I based this off of four or five different recipes, plus what ingredients we had in the kitchen. It’s not a hearty, filling soup, but very flavorful! It’s also really quick and easy to make.
>>Serves three. Double (or triple!) for larger crowds, or if you’d like leftovers.
- 1 onion, cut into bite size slices
- 1 red bell pepper, cut into bite size pieces
- 1 tablespoon olive oil
- 1 14oz package of firm or extra firm tofu, cut into small cubes
- 2 cups of vegetable broth
- 1 14oz can of coconut milk
- 1 tablespoon chili sauce (more if you like it spicy! you could put in red pepper flakes or Thai red curry paste, to taste, instead)
- 2 teaspoons brown sugar
- 1/4 cup creamy peanut butter
- 2 tablespoons of lime juice, plus extra to serve
- cilantro to garnish
- also consider adding: ginger, garlic, basil, lemongrass, beansprouts… !

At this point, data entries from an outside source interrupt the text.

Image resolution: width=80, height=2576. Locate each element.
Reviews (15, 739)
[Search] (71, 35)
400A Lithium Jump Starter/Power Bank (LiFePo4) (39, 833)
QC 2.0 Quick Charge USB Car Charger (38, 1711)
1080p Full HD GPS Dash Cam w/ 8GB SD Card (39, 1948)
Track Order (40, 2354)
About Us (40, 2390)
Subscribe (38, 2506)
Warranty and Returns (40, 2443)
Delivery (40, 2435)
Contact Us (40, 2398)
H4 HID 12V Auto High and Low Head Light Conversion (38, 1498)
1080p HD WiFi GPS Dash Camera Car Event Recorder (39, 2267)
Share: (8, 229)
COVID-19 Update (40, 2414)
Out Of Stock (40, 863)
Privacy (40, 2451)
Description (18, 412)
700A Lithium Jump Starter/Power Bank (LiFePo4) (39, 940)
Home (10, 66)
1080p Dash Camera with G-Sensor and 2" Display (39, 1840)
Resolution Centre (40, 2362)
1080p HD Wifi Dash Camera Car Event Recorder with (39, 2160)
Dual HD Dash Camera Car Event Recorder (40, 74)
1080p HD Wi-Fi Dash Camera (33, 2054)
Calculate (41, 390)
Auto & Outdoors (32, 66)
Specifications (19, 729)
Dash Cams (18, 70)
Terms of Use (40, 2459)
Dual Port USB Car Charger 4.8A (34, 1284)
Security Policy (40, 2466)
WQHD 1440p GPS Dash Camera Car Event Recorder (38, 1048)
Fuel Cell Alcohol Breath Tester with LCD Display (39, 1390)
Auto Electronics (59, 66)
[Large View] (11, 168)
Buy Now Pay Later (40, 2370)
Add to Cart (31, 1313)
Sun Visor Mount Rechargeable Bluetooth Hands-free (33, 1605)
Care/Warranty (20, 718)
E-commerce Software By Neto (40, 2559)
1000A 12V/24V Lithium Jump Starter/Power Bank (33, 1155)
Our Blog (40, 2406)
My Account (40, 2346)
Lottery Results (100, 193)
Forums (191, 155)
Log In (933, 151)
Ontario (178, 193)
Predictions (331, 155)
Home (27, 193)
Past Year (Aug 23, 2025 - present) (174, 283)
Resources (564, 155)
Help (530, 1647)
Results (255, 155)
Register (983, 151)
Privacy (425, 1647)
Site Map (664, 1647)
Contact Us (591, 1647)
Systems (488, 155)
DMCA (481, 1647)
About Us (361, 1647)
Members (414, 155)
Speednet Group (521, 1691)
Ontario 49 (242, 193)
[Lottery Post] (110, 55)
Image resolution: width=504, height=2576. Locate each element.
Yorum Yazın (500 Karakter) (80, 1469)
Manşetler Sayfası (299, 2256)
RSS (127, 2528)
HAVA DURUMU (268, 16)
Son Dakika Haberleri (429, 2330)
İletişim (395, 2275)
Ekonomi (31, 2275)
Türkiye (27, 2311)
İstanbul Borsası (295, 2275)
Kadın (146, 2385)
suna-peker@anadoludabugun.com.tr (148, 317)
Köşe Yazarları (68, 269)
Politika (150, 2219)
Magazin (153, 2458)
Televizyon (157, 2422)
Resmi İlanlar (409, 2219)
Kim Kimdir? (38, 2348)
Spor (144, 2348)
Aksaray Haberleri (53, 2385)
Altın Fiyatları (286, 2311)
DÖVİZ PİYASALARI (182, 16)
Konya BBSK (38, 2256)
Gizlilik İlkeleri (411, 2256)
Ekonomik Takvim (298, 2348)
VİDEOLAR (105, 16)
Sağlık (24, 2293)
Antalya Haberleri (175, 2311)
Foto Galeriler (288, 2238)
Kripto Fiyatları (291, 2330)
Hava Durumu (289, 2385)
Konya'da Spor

1) In a medium size pot heat the oil. Add the red pepper and onion, stirring until they are coated. If needed, add another tablespoon of oil. Cook until the veggies are soft, around 3-5 minutes.
2) Add the remaining ingredients except for the cilantro and lime juice (tofu, veggie broth, coconut milk, chili sauce, brown sugar, and peanut butter).
3) Bring the soup to a boil, then reduce the heat. Stir until the peanut butter has dissolved. Simmer for eight minutes.
4) Add the lime juice and simmer for two more minutes.
5) Serve with cilantro, a slice of lime, and extra chili sauce, if desired.